Abstract 2857: Improved Treatment and Reduced Mortality in Patients with Acute Coronary Syndrome using a Guideline-based Critical Pathway
Introduction: In this study, we hypothesized that an American College of Cardiology/American Heart Association (ACC/AHA) Guideline based critical care pathway Acute Coronary Syndrome Emergency Treatment Strategies (ACSETS) reduces mortality in patients with acute coronary syndrome (ACS).

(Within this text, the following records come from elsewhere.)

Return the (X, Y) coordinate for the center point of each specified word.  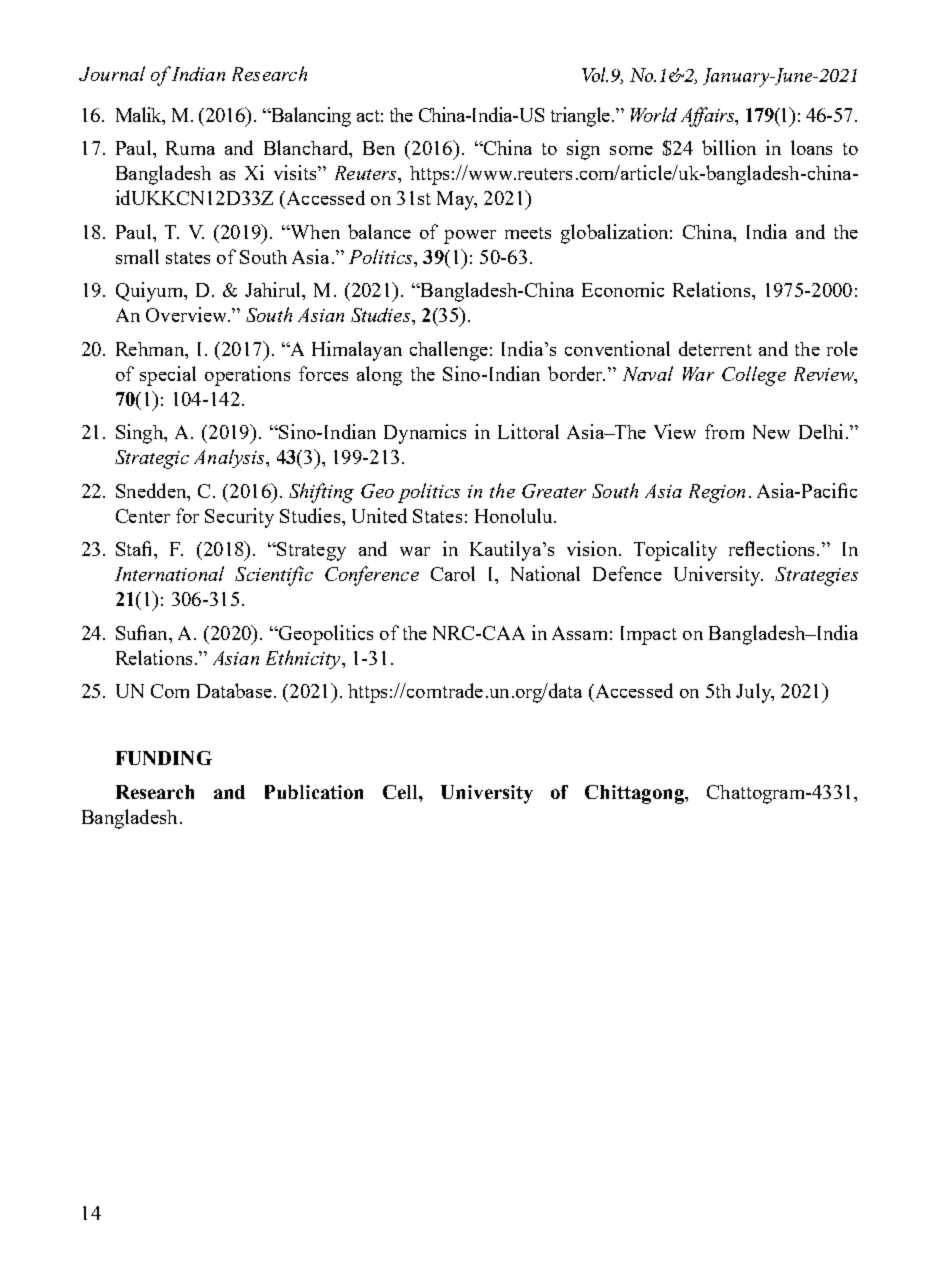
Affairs (709, 117)
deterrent (715, 348)
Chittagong (635, 794)
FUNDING (164, 758)
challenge (449, 351)
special (168, 376)
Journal (112, 73)
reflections (771, 548)
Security (239, 518)
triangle (580, 117)
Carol (453, 573)
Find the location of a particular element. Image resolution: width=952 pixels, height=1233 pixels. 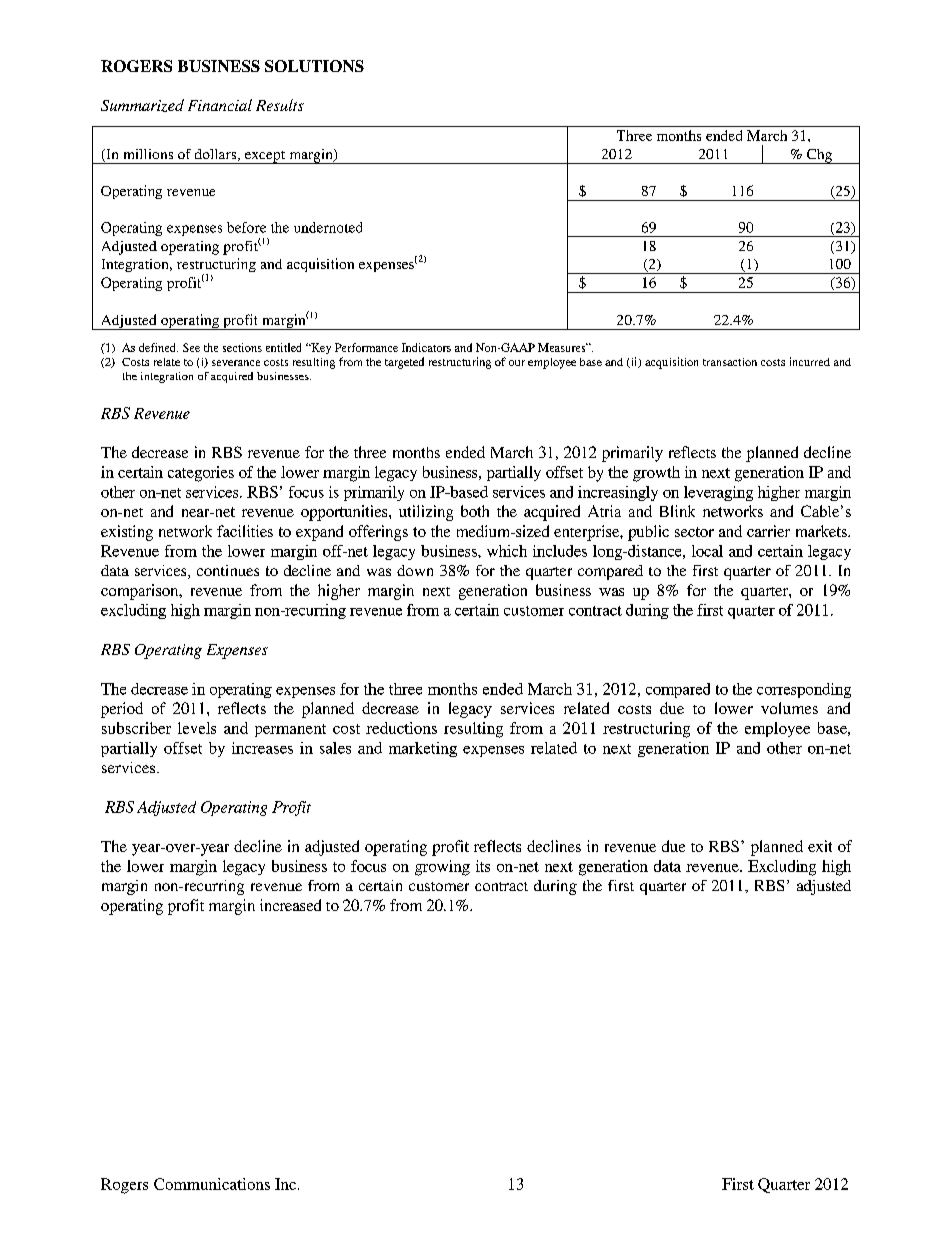

Chg is located at coordinates (819, 156).
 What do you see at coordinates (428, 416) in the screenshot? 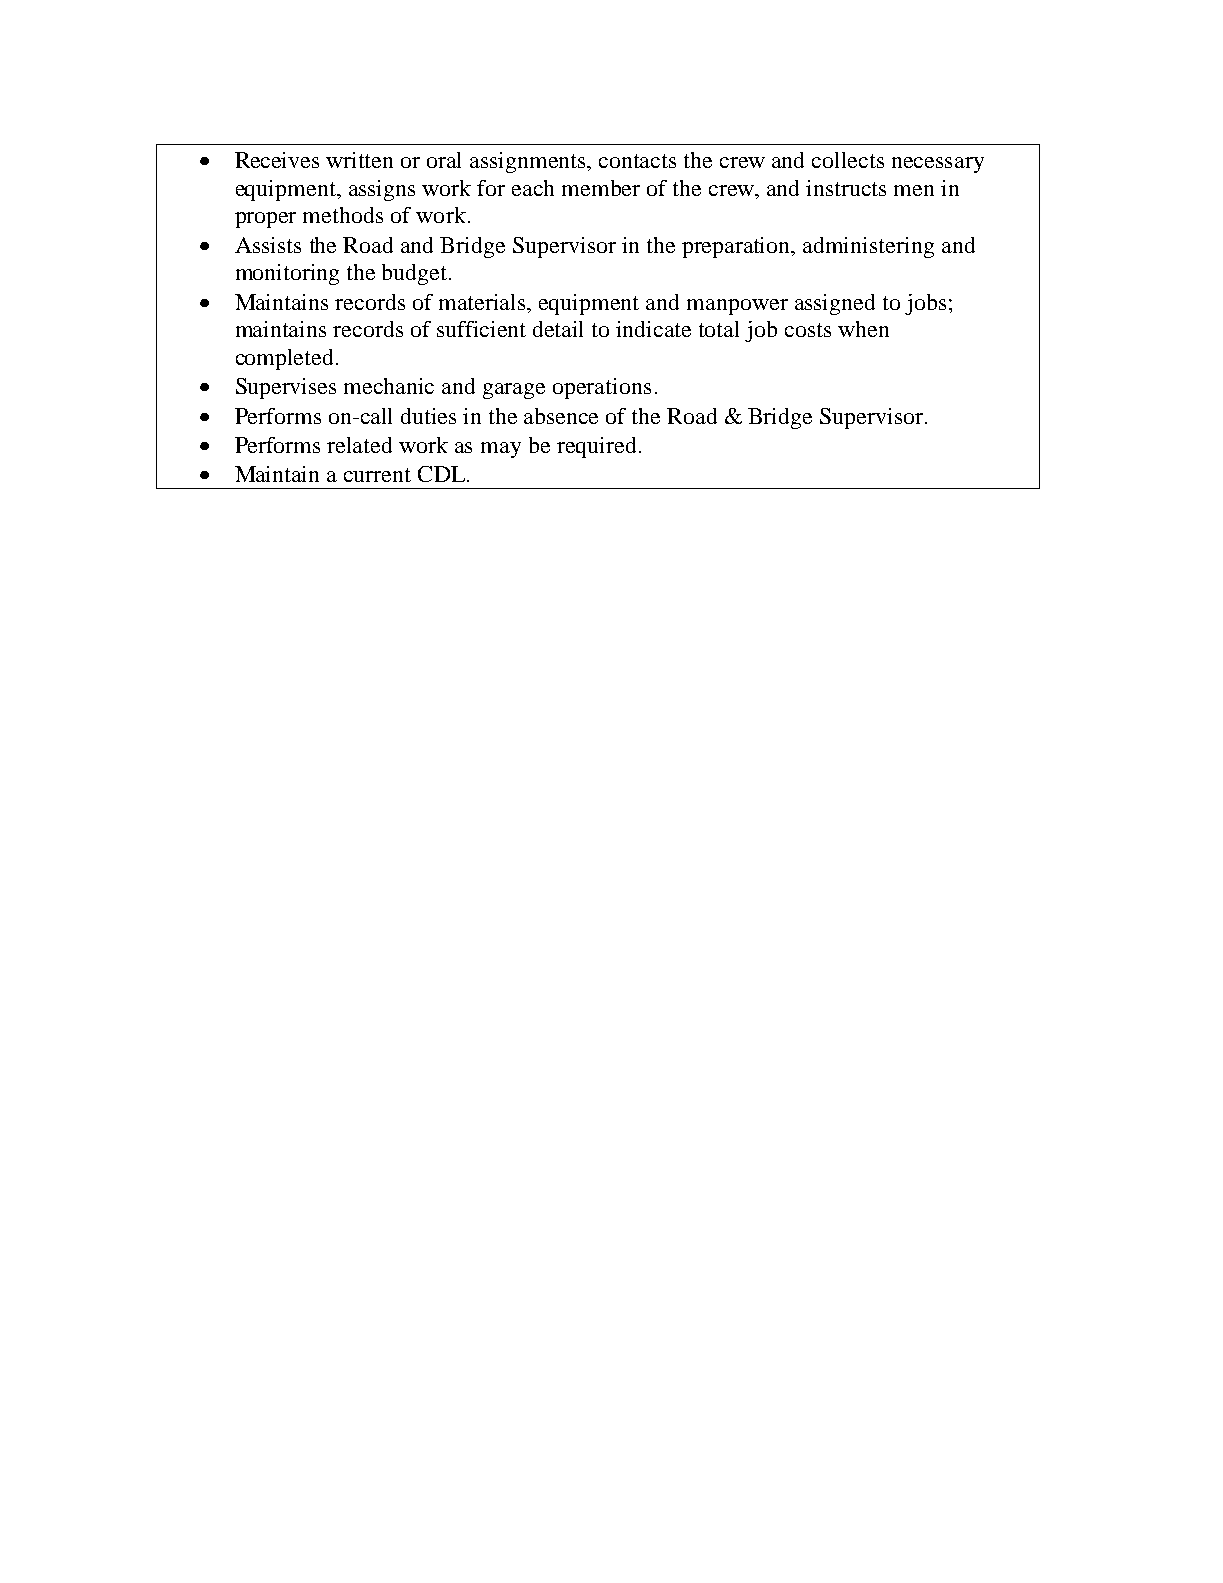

Methods: This real world, observational study was conducted in a Western New York hospital system. The historical control group consisted of patients admitted to the Emergency Department (ED) with Unstable Angina (UA) or Myocardial Infarction (MI), as identified through discharge ICD-9 codes, from 01/01/02–10/15/02. The ACSETS (intervention) group consisted of patients discharged between 05/01/03–08/31/04 who used ED, inpatient, and/or discharge order forms along with educational programs and feedback. Data were collected via chart review. Cohorts were compared to assess the impact of ACSETS on 1-year mortality. Group comparison was evaluated using adjusted Cox proportional hazards modeling with hazard ratio (HR) and 95% confidence interval (CI) assessment. All models were adjusted for variables with significant univariate group differences.
Results: The study was comprised of 1,709 ACSETS and 1,240 historical control patients. Mean age was significantly lower among ACSETS patients while gender, race, and comorbidity distributions were similar with the exception of CHF and dyslipidemia. Significantly more ACSETS patients received ACE inhibitor, ARB, beta-blocker, statin or other dyslipidemia medication in first 24 hours and at discharge (p<0.05). In all patients and among MI patients, there ACSETS patients had a lower risk of mortality (HR: 0.83 & 0.79, respectively). Mortality rates were similar between control group and ACSETS UA patients.
Conclusions: In conclusion, initiation of an ACC/AHA ACS guideline-based critical pathway reduced 1-year mortality in ACS patients. Patients with MI seemed to particularly benefit from intervention.